++++ Given information ++++
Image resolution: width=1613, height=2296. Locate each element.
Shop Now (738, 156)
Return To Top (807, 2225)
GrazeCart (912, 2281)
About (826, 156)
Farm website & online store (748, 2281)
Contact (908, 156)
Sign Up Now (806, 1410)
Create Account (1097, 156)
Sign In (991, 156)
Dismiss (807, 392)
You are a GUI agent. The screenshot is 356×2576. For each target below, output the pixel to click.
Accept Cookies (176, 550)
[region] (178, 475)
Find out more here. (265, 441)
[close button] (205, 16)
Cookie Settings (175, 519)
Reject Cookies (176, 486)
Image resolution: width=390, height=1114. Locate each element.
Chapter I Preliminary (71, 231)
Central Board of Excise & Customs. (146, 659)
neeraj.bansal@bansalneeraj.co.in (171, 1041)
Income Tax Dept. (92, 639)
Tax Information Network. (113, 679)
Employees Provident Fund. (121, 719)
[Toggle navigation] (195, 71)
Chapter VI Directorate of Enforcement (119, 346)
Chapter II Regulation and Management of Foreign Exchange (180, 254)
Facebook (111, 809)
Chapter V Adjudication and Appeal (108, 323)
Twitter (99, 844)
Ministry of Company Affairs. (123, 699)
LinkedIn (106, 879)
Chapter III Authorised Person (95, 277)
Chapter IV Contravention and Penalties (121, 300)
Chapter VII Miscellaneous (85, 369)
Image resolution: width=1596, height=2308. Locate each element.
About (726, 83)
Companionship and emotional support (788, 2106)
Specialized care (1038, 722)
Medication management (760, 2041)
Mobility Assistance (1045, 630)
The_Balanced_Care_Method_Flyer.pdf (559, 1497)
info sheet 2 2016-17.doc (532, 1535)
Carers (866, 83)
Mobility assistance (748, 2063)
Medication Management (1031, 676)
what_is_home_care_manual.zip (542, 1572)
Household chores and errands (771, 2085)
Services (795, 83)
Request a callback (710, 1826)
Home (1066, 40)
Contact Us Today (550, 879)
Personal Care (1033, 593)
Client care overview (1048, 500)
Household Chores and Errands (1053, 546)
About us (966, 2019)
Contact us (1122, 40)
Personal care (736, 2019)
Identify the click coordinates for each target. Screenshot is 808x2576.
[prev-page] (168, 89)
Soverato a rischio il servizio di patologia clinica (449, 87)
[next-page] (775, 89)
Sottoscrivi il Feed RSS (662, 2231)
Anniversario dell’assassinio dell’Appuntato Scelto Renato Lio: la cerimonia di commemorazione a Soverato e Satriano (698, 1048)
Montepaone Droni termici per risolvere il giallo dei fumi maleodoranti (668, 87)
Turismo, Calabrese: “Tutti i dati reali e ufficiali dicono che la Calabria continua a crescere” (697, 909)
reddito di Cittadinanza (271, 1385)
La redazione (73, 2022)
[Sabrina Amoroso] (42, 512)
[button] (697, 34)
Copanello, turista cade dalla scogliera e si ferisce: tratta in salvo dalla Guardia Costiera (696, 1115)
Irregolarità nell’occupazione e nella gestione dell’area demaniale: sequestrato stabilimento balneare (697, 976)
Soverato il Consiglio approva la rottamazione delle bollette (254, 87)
++++
Work order ->
Give back exactly the lines of the listing above that run from the line with "Chapter III Authorised Person (95, 277)" to the line with "Anniversario dell’assassinio dell’Appuntato", inclusive.

Solution to the exercise ->
Chapter III Authorised Person (95, 277)
Chapter IV Contravention and Penalties (121, 300)
Chapter VII Miscellaneous (85, 369)
Image resolution: width=1596, height=2308. Locate each element.
About (726, 83)
Companionship and emotional support (788, 2106)
Specialized care (1038, 722)
Medication management (760, 2041)
Mobility Assistance (1045, 630)
The_Balanced_Care_Method_Flyer.pdf (559, 1497)
info sheet 2 2016-17.doc (532, 1535)
Carers (866, 83)
Mobility assistance (748, 2063)
Medication Management (1031, 676)
what_is_home_care_manual.zip (542, 1572)
Household chores and errands (771, 2085)
Services (795, 83)
Request a callback (710, 1826)
Home (1066, 40)
Contact Us Today (550, 879)
Personal Care (1033, 593)
Client care overview (1048, 500)
Household Chores and Errands (1053, 546)
About us (966, 2019)
Contact us (1122, 40)
Personal care (736, 2019)
Identify the click coordinates for each target. Screenshot is 808x2576.
[prev-page] (168, 89)
Soverato a rischio il servizio di patologia clinica (449, 87)
[next-page] (775, 89)
Sottoscrivi il Feed RSS (662, 2231)
Anniversario dell’assassinio dell’Appuntato Scelto Renato Lio: la cerimonia di commemorazione a Soverato e Satriano (698, 1048)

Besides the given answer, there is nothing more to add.